ASSIGNMENT:
Give the lines from the one containing "At what (x,y)" through the one containing "What are the", inclusive, again. Put "screen capture" in place of "screenshot" and leave everything else unchanged.

DATA SHOWN:
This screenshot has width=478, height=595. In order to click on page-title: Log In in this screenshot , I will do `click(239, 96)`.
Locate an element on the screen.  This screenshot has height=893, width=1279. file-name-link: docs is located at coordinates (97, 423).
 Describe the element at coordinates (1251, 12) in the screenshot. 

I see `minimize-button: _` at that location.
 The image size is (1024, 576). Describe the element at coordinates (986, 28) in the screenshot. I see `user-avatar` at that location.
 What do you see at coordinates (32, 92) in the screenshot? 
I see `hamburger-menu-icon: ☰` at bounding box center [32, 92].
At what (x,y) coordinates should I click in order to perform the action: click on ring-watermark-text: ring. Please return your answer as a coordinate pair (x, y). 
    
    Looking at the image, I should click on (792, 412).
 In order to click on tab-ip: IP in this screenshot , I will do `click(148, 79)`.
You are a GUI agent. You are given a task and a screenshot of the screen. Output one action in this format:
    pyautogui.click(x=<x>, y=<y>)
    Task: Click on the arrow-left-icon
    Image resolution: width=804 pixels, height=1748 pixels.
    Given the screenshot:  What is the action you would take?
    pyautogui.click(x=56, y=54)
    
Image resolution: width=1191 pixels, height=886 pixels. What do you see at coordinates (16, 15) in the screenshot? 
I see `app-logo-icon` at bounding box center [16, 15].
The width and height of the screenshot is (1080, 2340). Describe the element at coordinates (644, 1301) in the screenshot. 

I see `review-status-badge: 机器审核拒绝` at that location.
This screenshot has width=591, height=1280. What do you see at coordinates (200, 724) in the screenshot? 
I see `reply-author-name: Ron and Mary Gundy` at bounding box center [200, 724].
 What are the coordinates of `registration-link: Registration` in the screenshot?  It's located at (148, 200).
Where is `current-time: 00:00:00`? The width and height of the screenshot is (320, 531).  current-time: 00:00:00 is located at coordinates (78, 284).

OUTPUT:
At what (x,y) coordinates should I click in order to perform the action: click on ring-watermark-text: ring. Please return your answer as a coordinate pair (x, y). 
    
    Looking at the image, I should click on (792, 412).
 In order to click on tab-ip: IP in this screen capture , I will do `click(148, 79)`.
You are a GUI agent. You are given a task and a screen capture of the screen. Output one action in this format:
    pyautogui.click(x=<x>, y=<y>)
    Task: Click on the arrow-left-icon
    Image resolution: width=804 pixels, height=1748 pixels.
    Given the screen capture:  What is the action you would take?
    pyautogui.click(x=56, y=54)
    
Image resolution: width=1191 pixels, height=886 pixels. What do you see at coordinates (16, 15) in the screen capture? 
I see `app-logo-icon` at bounding box center [16, 15].
The width and height of the screen capture is (1080, 2340). Describe the element at coordinates (644, 1301) in the screen capture. 

I see `review-status-badge: 机器审核拒绝` at that location.
This screen capture has width=591, height=1280. What do you see at coordinates (200, 724) in the screen capture? 
I see `reply-author-name: Ron and Mary Gundy` at bounding box center [200, 724].
 What are the coordinates of `registration-link: Registration` in the screen capture?  It's located at (148, 200).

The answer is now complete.